2. wait, talk, wait, and talk to the distros. They'll make FRR packages by copying their Quagga build descriptions. If we have good READMEs and talk to them nicely, we can influence this. If we sit on our asses - or try to dictate what they should do - they'll do what they think is best while ignoring our plans.
So... I think we're deep in bikeshedding land here. The PR with the RedHat changes doesn't matter, because whoever picks up FRR at RedHat is gonna run it over with a lawnmower anyway. Neither do our attempts to unify FRR across distros - they will get the lawnmower too.
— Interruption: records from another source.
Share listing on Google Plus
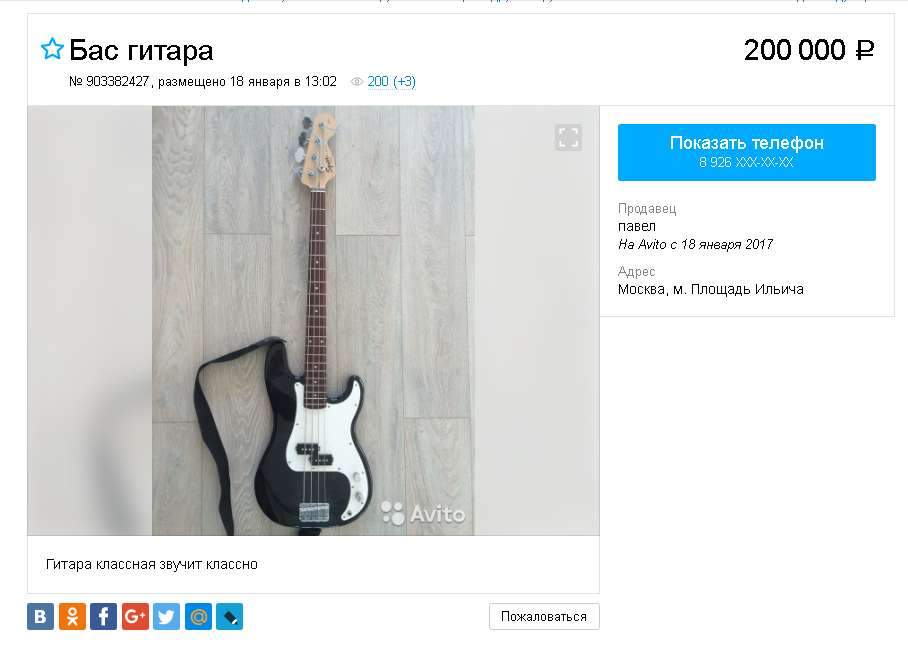 tap(135, 616)
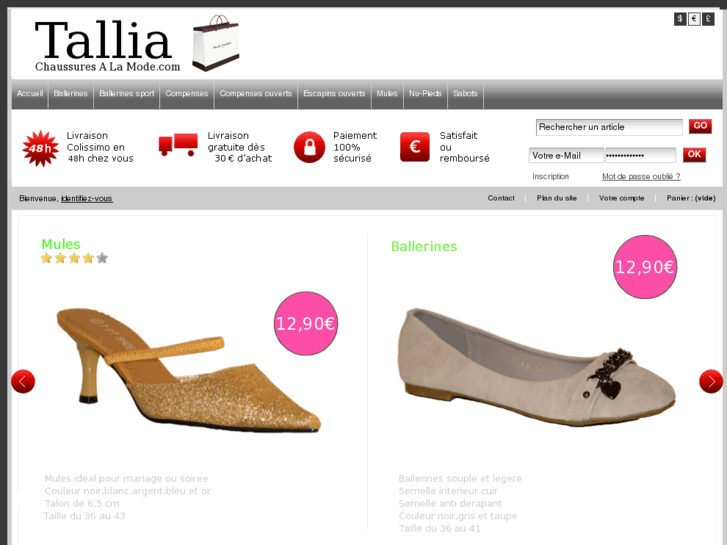
Task: Click the 48h Colissimo delivery badge
Action: [x=41, y=148]
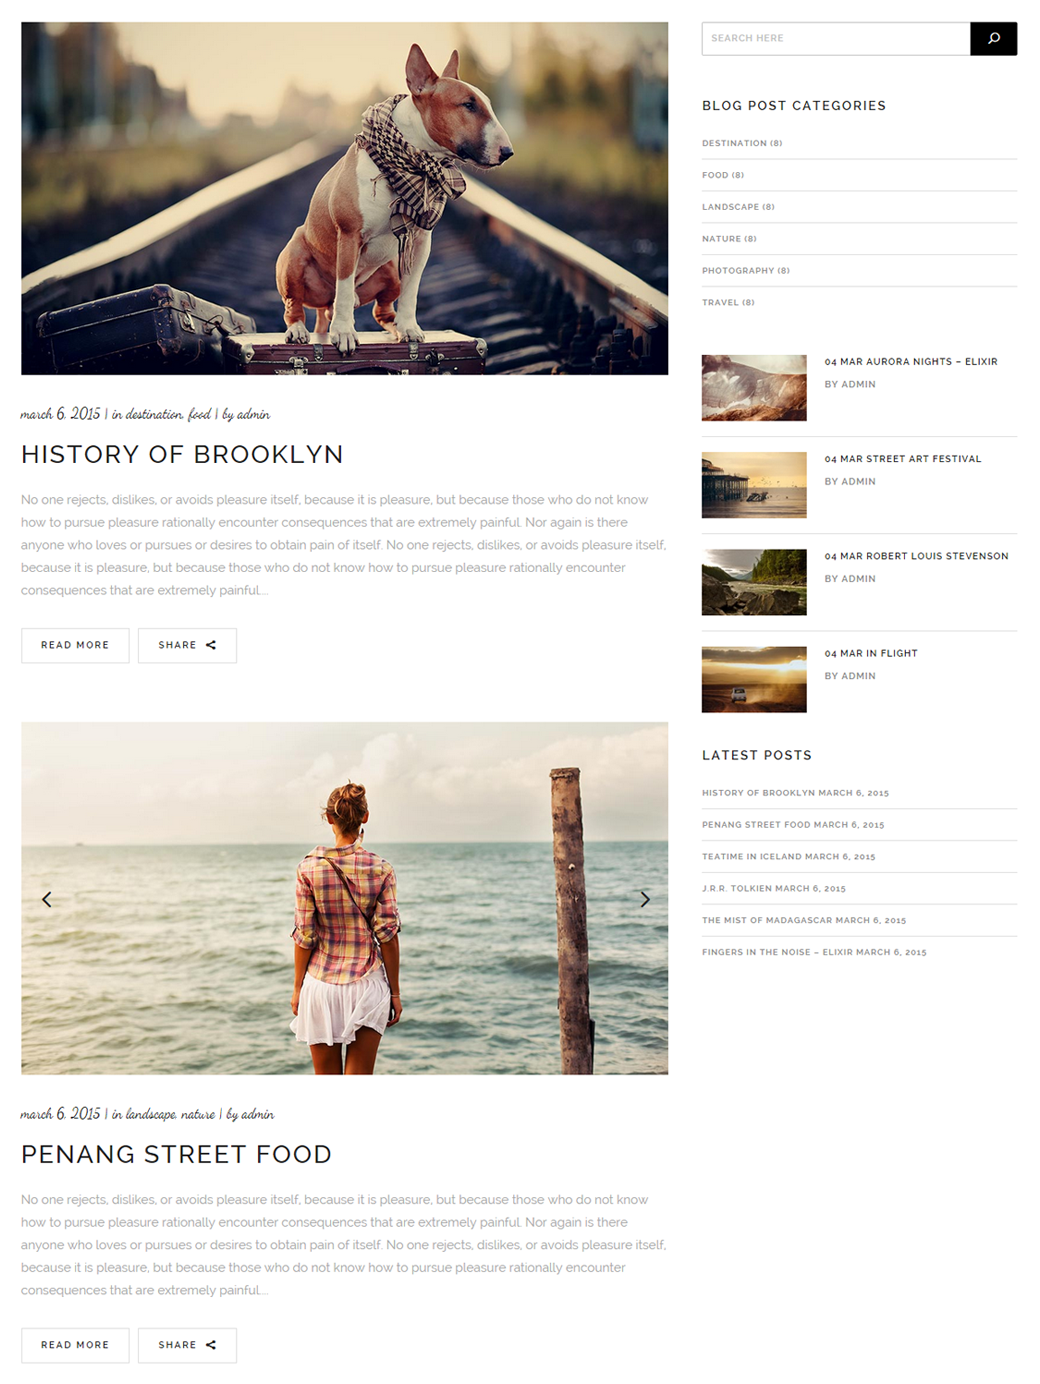Click the slider next arrow on beach image
Image resolution: width=1040 pixels, height=1384 pixels.
[645, 899]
It matters for multiple folks: - The users which currently use my broken frr-test packages from the CI - Various SDN/Whitebox distros (ODL, OpenSwitch etc) which build based on OUR package directories (no, they are NOT ignoring them unless they need to fix/change them) - My CI system which uses them for testing - Users which come directly to us to look for up-to-date packages I see no bike shedding here - I see different discussions.
To be even more explicit, I am in strong disfavor of even discussing this in yet another meeting (weekly, maintainers or TSC). It's simply not productive. We don't need a decision, because we already went down the wrong path earlier and are now deciding whether we want our highway to nowhere with 4 or 6 lanes.
So you are proposing to NOT provide any packages for specific Distros? And yes, I want this on tomorrows meeting to see how to proceed. - Martin
P.S.: Things being in distro's decision-space pretty sure means neither Martin nor Donald get their cake and eat it.
Or you could ignore the distro cake if you don’t see a need and let everyone else have the option for it.